Instructions for the task
Arrange the listing as a Markdown table with the columns Row and Line, starting at its first line and stopping after the line that contains "point(416,112)". Give each line its own numbered row, leave out blank lines, and omit the pictures.
Start Given data
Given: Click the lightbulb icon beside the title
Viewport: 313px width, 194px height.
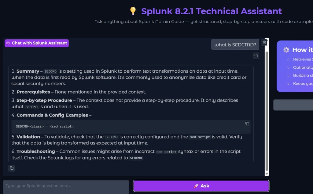Looking at the screenshot, I should click(133, 11).
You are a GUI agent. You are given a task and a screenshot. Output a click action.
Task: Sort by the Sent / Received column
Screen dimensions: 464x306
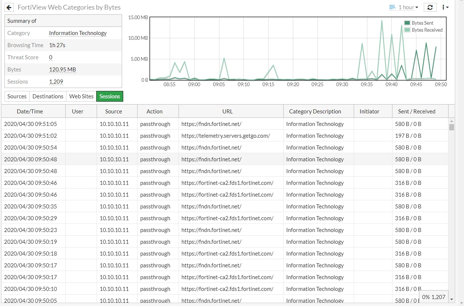point(416,112)
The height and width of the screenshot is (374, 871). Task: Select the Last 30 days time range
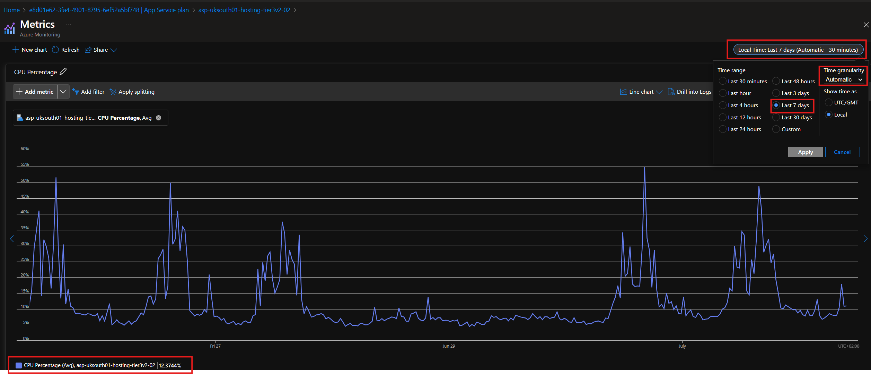coord(776,117)
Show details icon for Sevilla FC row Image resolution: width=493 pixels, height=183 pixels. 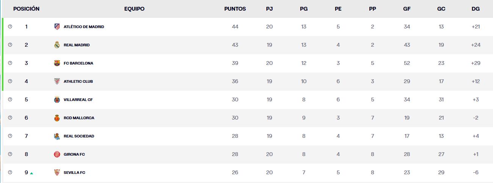[10, 172]
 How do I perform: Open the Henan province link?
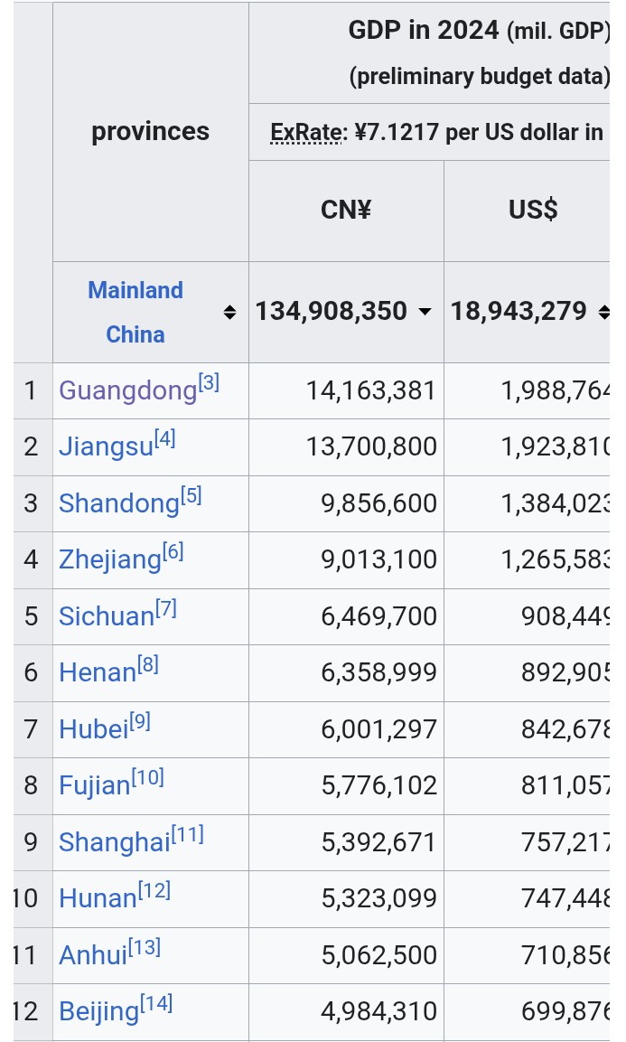97,672
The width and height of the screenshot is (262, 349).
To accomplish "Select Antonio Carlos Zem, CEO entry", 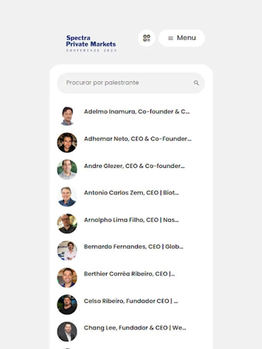I will pyautogui.click(x=131, y=192).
End Given data
Task solution
| Row | Line |
|---|---|
| 1 | Given: Click the lightbulb icon beside the title |
| 2 | Viewport: 313px width, 194px height. |
| 3 | Looking at the screenshot, I should click(133, 11). |
| 4 | You are a GUI agent. You are given a task and a screenshot. Output a click action. |
| 5 | Task: Sort by the Sent / Received column |
| 6 | Screen dimensions: 464x306 |
| 7 | point(416,112) |